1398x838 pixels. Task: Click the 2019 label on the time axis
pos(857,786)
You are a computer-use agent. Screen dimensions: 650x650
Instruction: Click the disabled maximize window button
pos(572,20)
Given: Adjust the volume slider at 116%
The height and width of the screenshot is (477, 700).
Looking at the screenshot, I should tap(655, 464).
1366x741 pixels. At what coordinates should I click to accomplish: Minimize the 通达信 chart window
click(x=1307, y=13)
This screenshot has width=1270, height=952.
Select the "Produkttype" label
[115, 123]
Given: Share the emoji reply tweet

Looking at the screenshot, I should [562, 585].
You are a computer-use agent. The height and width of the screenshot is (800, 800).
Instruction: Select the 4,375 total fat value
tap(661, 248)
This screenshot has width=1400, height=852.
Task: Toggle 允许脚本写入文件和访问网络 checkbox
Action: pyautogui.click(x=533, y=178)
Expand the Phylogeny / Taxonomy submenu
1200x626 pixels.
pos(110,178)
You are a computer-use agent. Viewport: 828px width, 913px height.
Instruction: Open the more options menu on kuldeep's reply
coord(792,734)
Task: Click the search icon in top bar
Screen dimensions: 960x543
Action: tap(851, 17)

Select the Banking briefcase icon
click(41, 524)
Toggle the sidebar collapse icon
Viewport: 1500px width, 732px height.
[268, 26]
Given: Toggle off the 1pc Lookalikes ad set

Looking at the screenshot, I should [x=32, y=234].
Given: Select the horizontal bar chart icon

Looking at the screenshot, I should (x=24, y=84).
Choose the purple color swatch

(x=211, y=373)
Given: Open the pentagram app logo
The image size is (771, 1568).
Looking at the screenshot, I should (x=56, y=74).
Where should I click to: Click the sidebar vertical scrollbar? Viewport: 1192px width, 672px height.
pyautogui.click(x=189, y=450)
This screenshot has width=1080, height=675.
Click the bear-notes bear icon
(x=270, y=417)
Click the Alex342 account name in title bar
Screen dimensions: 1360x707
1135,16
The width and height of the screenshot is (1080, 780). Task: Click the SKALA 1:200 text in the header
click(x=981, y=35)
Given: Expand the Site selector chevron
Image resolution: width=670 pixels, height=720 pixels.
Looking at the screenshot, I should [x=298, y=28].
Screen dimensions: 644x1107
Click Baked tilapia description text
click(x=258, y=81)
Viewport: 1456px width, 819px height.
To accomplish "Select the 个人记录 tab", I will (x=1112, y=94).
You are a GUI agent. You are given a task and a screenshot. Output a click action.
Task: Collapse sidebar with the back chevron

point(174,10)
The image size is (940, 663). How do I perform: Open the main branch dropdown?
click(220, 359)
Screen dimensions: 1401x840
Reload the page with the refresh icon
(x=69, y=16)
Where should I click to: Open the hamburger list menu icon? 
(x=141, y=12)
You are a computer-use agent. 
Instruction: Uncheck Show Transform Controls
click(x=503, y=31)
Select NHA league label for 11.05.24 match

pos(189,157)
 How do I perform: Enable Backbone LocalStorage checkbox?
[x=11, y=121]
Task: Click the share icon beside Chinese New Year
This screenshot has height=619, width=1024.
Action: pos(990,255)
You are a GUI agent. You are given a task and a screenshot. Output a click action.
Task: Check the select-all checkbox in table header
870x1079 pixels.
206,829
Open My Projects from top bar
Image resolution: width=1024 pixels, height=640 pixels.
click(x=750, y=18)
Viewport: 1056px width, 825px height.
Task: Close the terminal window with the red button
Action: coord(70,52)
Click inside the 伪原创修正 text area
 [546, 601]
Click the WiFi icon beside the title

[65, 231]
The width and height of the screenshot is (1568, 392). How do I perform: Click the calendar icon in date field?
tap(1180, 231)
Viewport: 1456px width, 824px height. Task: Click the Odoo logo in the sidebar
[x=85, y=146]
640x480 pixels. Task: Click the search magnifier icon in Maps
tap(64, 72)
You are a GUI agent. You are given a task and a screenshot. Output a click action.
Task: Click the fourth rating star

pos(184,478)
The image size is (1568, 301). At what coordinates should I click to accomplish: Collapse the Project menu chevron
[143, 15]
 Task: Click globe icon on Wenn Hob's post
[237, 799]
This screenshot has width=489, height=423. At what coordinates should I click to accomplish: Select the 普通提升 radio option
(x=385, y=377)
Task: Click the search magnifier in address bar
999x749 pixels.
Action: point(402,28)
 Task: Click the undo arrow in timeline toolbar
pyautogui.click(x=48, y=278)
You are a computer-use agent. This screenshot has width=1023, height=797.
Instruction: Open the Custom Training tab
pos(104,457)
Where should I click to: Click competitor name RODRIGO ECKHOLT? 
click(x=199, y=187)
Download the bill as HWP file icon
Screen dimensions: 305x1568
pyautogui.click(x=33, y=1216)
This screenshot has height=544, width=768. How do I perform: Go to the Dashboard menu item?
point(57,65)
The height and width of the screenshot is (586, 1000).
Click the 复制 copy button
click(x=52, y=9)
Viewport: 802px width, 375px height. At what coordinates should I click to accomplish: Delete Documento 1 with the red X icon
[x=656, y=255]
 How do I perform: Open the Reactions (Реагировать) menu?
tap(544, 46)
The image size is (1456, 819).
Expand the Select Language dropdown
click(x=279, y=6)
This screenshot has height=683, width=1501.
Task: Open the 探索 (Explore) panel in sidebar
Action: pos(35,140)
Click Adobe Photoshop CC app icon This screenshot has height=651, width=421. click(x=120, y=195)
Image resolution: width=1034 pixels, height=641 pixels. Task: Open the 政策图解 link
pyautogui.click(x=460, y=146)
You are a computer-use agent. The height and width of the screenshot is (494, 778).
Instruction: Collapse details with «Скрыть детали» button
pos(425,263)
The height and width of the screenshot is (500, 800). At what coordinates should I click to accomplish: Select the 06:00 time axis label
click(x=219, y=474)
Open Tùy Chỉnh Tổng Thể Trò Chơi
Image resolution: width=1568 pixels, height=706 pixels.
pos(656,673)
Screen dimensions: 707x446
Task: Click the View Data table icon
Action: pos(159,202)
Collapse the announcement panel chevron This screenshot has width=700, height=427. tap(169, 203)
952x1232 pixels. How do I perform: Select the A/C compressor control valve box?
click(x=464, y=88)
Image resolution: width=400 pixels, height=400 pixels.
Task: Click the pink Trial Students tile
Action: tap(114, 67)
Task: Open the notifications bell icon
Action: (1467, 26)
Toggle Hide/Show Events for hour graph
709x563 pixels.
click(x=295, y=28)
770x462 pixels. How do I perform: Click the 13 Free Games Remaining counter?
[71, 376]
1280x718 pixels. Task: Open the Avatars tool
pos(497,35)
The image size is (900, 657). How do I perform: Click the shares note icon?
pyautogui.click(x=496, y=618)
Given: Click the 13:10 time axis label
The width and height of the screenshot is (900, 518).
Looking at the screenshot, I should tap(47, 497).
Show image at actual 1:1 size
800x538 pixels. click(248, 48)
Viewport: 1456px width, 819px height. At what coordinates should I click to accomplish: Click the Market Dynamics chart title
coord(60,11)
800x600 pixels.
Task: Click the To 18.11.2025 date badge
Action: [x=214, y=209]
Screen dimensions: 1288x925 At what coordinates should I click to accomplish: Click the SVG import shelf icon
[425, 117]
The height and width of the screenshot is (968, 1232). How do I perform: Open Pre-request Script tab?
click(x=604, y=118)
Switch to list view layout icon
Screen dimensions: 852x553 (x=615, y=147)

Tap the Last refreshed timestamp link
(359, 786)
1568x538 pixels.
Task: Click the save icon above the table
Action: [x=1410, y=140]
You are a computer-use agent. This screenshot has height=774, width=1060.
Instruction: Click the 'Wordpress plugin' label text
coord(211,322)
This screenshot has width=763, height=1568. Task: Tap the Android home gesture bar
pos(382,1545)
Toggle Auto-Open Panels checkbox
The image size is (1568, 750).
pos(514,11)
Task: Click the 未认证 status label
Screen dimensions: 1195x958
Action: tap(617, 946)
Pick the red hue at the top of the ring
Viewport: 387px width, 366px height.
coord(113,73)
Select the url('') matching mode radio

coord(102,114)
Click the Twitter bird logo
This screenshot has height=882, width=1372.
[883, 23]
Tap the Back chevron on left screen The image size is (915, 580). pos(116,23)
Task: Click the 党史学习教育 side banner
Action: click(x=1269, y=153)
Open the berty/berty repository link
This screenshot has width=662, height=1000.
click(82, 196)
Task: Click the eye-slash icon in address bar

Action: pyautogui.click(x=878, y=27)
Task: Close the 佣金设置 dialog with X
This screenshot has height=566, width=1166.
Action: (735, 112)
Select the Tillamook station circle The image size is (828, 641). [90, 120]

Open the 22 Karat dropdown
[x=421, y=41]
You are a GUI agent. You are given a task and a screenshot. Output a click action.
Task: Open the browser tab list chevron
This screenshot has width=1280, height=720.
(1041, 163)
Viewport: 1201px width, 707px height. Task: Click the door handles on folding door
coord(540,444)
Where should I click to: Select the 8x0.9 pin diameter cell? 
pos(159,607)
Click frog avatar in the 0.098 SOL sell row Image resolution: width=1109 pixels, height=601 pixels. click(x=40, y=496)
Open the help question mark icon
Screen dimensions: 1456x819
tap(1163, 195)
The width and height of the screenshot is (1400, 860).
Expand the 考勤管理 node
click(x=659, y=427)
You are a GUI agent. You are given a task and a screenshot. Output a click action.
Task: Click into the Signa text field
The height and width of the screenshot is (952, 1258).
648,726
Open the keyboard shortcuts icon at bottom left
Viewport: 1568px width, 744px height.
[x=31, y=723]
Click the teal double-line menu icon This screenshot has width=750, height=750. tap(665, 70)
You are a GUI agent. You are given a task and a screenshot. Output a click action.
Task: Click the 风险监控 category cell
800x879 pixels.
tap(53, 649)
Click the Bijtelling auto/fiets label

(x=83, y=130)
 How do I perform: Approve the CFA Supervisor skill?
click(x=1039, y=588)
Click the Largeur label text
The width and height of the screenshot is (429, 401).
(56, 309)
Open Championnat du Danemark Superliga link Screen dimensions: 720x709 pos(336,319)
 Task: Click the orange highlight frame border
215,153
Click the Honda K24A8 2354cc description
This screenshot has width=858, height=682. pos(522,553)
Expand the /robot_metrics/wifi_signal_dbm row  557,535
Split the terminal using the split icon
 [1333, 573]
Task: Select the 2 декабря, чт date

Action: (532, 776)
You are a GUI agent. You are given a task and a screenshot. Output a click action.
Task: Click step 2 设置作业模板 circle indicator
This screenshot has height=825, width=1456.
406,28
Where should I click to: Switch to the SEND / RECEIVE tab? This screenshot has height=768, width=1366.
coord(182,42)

TO BE DONE » Output the items exactly, from the first line of the items through the line that contains "Looking at the screenshot, I should [562, 585].".

ANSWER FOR THE TASK »
1398x838 pixels. Task: Click the 2019 label on the time axis
pos(857,786)
You are a computer-use agent. Screen dimensions: 650x650
Instruction: Click the disabled maximize window button
pos(572,20)
Given: Adjust the volume slider at 116%
The height and width of the screenshot is (477, 700).
Looking at the screenshot, I should tap(655, 464).
1366x741 pixels. At what coordinates should I click to accomplish: Minimize the 通达信 chart window
click(x=1307, y=13)
This screenshot has width=1270, height=952.
Select the "Produkttype" label
[115, 123]
Given: Share the emoji reply tweet

Looking at the screenshot, I should [562, 585].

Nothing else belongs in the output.